Publié le 01-09-2026
Manque de viande de volaille en Tunisie : le président de la Chambre rassure
Le président de la Chambre nationale des commerçants de volailles et de viandes blanches, Ibrahim Nafzaoui, a confirmé, dans une déclaration à Mosaïque FM ce mardi 1er septembre 2026, l’enregistrement d’une baisse des quantités de viande de volaille disponibles sur le marché.

La production mensuelle est ainsi passée de 16.000 tonnes à environ 13.600 tonnes. La production d’œufs a également enregistré une baisse, atteignant actuellement environ 11.000 tonnes.
Malgré cette baisse, Ibrahim Nafzaoui a assuré que l’approvisionnement se déroule normalement et qu’il n’y a pas de perturbation majeure au niveau du marché.
La vague de chaleur à l’origine de la baisse
Selon le président de la Chambre, cette baisse de la production s’explique notamment par les conséquences de la vague de chaleur et la mortalité d’un certain nombre de volailles.
Il a toutefois souligné que la baisse de l’offre intervient dans un contexte marqué également par un recul de la consommation et de la demande de viandes blanches. Ainsi, la diminution de l’offre est actuellement compensée par une demande limitée.
Retour à la normale prévu en octobre
Ibrahim Nafzaoui a estimé que les quantités devraient retrouver leur stabilité à partir du mois d’octobre prochain.

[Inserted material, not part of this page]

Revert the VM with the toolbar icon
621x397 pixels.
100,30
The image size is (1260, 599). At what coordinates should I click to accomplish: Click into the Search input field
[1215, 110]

Il a par ailleurs démenti l’existence d’une crise dans le secteur et appelé à ne pas dramatiser la situation.
Des mesures pour maintenir l’approvisionnement
Le responsable professionnel a également indiqué que les producteurs, les commerçants de détail et les fournisseurs, en coordination avec le ministère du Commerce et du Développement des exportations, travaillent actuellement à résorber cette baisse de la production.

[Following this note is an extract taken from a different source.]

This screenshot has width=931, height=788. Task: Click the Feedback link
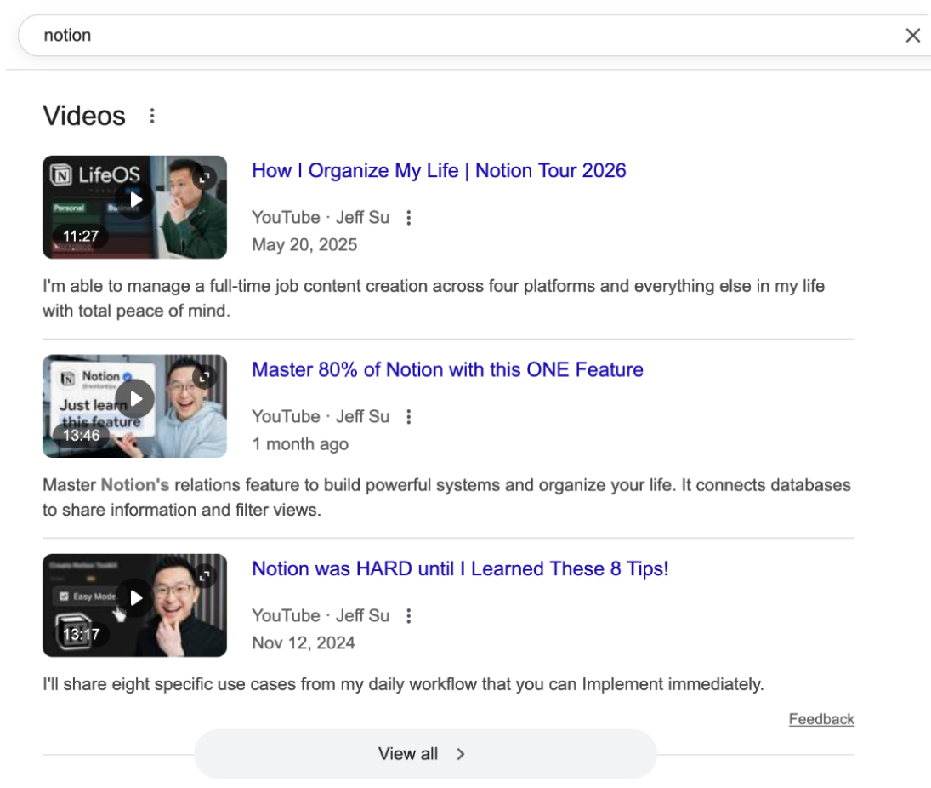(821, 719)
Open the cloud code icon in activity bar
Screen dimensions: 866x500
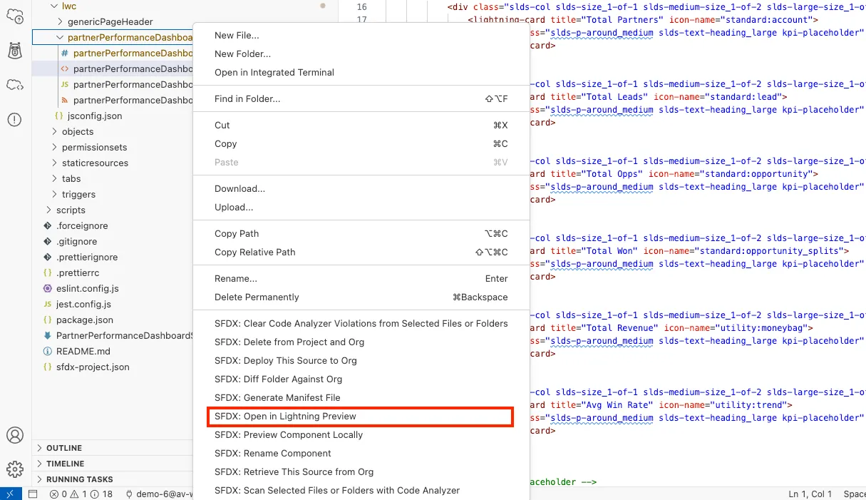click(15, 86)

L’objectif est de garantir un approvisionnement stable et continu et d’éviter toute pression supplémentaire sur le marché.
Les abattoirs clandestins pointés du doigt
Par ailleurs, Ibrahim Nafzaoui a dénoncé le problème des abattoirs clandestins, qu’il considère comme préjudiciables au secteur et susceptibles de contribuer aux perturbations de la production.
Il a également évoqué la diminution du nombre d’abattoirs agréés, soulignant que la marge bénéficiaire accordée aux exploitants des abattoirs légaux a été améliorée, même si elle reste inférieure au niveau souhaité par les professionnels.